Sacred Heart Girls' College (SHGC) is an independent Roman Catholic secondary school for girls from years 7 to 12 located in the Melbourne south-eastern suburb of Oakleigh, in Victoria, Australia. It was opened in 1957 by the Sisters of Our Lady of the Missions. The College houses approximately 1000 students.

The school is affiliated with the Alliance of Girls' Schools Australasia (AGSA), as well as the South Eastern Sporting Group (SESG) and the Secondary Catholic Sporting Association (SCSA).

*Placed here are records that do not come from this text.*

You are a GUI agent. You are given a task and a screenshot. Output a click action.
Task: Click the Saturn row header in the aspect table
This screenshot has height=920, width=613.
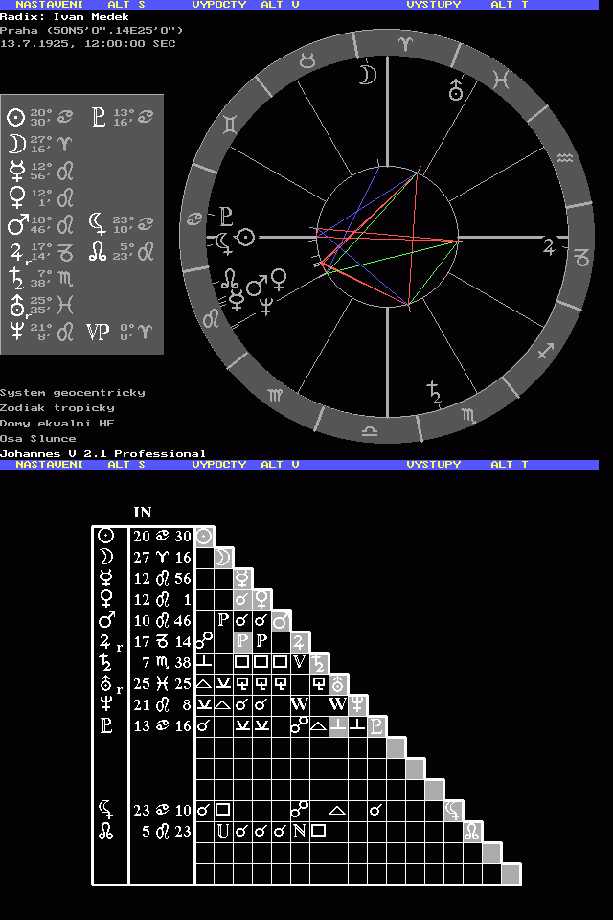107,662
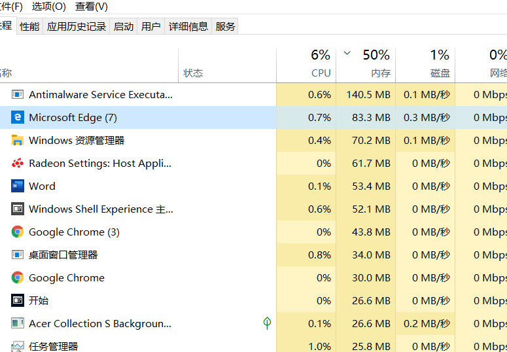Click the Antimalware Service Executable icon
The image size is (507, 352).
coord(18,95)
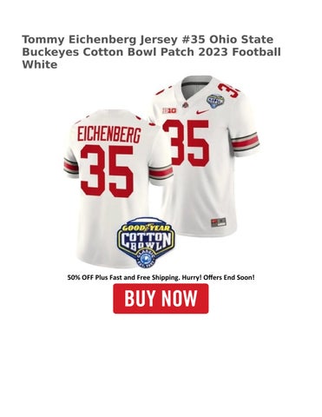Viewport: 322px width, 417px height.
Task: Click the striped left sleeve of the back jersey
Action: (71, 168)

The school offers the Victorian Certificate of Education (VCE), and consistently ranks in the Top 100 schools in Victoria for VCE, as well as in the Top 10 Catholic schools in Victoria for VCE.

==History==

Sacred Heart Girls' College was founded by the Sisters of Our Lady of the Missions in 1957. In 2017, the school celebrated its 60the anniversary. In 2022, the school celebrated 65 years of educating young women at their current Warrigal Road campus.

== Academics ==
The school is one of 100-odd schools in Australia to teach Indonesian as a second language.

==House teams==
Inter-house competitions remain an integral part of the College's ethos. The four houses with their associated colours are:

The names for the houses were derived from the traditions and heritage of the Sisters of Our Lady of the Missions. The students are placed into one of the houses upon starting at the college.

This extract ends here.